◆ EXERCISE PROMPT
Take the records below and write them out again exactly.

[DATA EXCERPTS]

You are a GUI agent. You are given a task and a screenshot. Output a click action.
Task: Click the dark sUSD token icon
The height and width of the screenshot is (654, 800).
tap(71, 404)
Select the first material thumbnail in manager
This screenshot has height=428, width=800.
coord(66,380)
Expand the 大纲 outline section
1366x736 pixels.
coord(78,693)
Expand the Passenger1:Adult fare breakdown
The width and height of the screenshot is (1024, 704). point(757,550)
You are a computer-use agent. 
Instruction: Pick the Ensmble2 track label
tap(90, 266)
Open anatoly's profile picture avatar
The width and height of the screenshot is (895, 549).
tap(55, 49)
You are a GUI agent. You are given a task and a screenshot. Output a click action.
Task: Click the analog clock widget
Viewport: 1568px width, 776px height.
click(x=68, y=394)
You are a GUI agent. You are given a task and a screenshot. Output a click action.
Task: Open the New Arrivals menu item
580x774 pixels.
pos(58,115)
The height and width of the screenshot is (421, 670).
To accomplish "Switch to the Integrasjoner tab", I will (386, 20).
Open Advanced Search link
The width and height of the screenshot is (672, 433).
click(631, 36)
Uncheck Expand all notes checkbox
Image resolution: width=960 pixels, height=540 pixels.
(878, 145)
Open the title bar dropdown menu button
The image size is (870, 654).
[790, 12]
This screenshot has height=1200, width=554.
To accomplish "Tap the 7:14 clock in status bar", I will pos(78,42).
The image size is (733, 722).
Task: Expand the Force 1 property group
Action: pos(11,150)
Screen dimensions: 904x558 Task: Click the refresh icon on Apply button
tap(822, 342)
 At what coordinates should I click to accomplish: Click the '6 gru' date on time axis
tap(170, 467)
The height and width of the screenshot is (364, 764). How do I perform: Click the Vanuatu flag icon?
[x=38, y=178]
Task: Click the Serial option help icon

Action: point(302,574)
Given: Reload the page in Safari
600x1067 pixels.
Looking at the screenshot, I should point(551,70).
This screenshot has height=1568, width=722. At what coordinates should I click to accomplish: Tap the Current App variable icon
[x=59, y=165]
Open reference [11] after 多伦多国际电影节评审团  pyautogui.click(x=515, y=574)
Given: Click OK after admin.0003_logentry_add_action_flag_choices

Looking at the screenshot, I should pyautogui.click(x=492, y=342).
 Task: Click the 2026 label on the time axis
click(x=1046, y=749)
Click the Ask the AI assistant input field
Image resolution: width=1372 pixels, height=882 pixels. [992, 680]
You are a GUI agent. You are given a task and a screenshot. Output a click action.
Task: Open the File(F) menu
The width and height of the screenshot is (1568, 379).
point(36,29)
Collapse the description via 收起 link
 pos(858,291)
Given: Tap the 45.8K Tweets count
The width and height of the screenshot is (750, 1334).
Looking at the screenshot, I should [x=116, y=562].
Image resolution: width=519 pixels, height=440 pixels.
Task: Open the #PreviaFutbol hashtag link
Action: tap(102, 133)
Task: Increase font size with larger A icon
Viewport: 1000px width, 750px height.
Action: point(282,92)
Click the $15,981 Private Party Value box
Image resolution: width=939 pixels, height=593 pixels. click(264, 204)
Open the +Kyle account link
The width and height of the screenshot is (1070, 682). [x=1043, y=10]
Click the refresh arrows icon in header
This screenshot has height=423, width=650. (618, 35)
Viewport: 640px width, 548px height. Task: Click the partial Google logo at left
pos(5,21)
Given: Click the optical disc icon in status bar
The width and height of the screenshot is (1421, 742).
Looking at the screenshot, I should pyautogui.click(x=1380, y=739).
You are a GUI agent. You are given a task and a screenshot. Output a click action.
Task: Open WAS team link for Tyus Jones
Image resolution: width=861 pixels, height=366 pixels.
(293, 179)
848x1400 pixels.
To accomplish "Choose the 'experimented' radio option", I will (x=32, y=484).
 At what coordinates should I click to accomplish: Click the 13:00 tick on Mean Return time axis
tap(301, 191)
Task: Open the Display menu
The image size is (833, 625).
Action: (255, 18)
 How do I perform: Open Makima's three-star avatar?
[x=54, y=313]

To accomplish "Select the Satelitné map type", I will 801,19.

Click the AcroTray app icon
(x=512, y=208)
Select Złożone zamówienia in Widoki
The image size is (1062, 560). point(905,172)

[/DATA EXCERPTS]

◆ RESULT OF THIS EXERCISE
You are a GUI agent. You are given a task and a screenshot. Output a click action.
Task: Click the dark sUSD token icon
The height and width of the screenshot is (654, 800).
tap(71, 404)
Select the first material thumbnail in manager
This screenshot has height=428, width=800.
coord(66,380)
Expand the 大纲 outline section
1366x736 pixels.
coord(78,693)
Expand the Passenger1:Adult fare breakdown
The width and height of the screenshot is (1024, 704). point(757,550)
You are a computer-use agent. 
Instruction: Pick the Ensmble2 track label
tap(90, 266)
Open anatoly's profile picture avatar
The width and height of the screenshot is (895, 549).
tap(55, 49)
You are a GUI agent. You are given a task and a screenshot. Output a click action.
Task: Click the analog clock widget
Viewport: 1568px width, 776px height.
click(x=68, y=394)
You are a GUI agent. You are given a task and a screenshot. Output a click action.
Task: Open the New Arrivals menu item
580x774 pixels.
pos(58,115)
The height and width of the screenshot is (421, 670).
To accomplish "Switch to the Integrasjoner tab", I will (386, 20).
Open Advanced Search link
The width and height of the screenshot is (672, 433).
click(631, 36)
Uncheck Expand all notes checkbox
Image resolution: width=960 pixels, height=540 pixels.
(878, 145)
Open the title bar dropdown menu button
The image size is (870, 654).
[790, 12]
This screenshot has height=1200, width=554.
To accomplish "Tap the 7:14 clock in status bar", I will pos(78,42).
The image size is (733, 722).
Task: Expand the Force 1 property group
Action: pos(11,150)
Screen dimensions: 904x558 Task: Click the refresh icon on Apply button
tap(822, 342)
 At what coordinates should I click to accomplish: Click the '6 gru' date on time axis
tap(170, 467)
The height and width of the screenshot is (364, 764). How do I perform: Click the Vanuatu flag icon?
[x=38, y=178]
Task: Click the Serial option help icon

Action: point(302,574)
Given: Reload the page in Safari
600x1067 pixels.
Looking at the screenshot, I should point(551,70).
This screenshot has height=1568, width=722. At what coordinates should I click to accomplish: Tap the Current App variable icon
[x=59, y=165]
Open reference [11] after 多伦多国际电影节评审团  pyautogui.click(x=515, y=574)
Given: Click OK after admin.0003_logentry_add_action_flag_choices

Looking at the screenshot, I should pyautogui.click(x=492, y=342).
 Task: Click the 2026 label on the time axis
click(x=1046, y=749)
Click the Ask the AI assistant input field
Image resolution: width=1372 pixels, height=882 pixels. [992, 680]
You are a GUI agent. You are given a task and a screenshot. Output a click action.
Task: Open the File(F) menu
The width and height of the screenshot is (1568, 379).
point(36,29)
Collapse the description via 收起 link
 pos(858,291)
Given: Tap the 45.8K Tweets count
The width and height of the screenshot is (750, 1334).
Looking at the screenshot, I should [x=116, y=562].
Image resolution: width=519 pixels, height=440 pixels.
Task: Open the #PreviaFutbol hashtag link
Action: tap(102, 133)
Task: Increase font size with larger A icon
Viewport: 1000px width, 750px height.
Action: point(282,92)
Click the $15,981 Private Party Value box
Image resolution: width=939 pixels, height=593 pixels. click(264, 204)
Open the +Kyle account link
The width and height of the screenshot is (1070, 682). [x=1043, y=10]
Click the refresh arrows icon in header
This screenshot has height=423, width=650. (618, 35)
Viewport: 640px width, 548px height. Task: Click the partial Google logo at left
pos(5,21)
Given: Click the optical disc icon in status bar
The width and height of the screenshot is (1421, 742).
Looking at the screenshot, I should pyautogui.click(x=1380, y=739).
You are a GUI agent. You are given a task and a screenshot. Output a click action.
Task: Open WAS team link for Tyus Jones
Image resolution: width=861 pixels, height=366 pixels.
(293, 179)
848x1400 pixels.
To accomplish "Choose the 'experimented' radio option", I will (x=32, y=484).
 At what coordinates should I click to accomplish: Click the 13:00 tick on Mean Return time axis
tap(301, 191)
Task: Open the Display menu
The image size is (833, 625).
Action: (255, 18)
 How do I perform: Open Makima's three-star avatar?
[x=54, y=313]

To accomplish "Select the Satelitné map type", I will 801,19.

Click the AcroTray app icon
(x=512, y=208)
Select Złożone zamówienia in Widoki
The image size is (1062, 560). point(905,172)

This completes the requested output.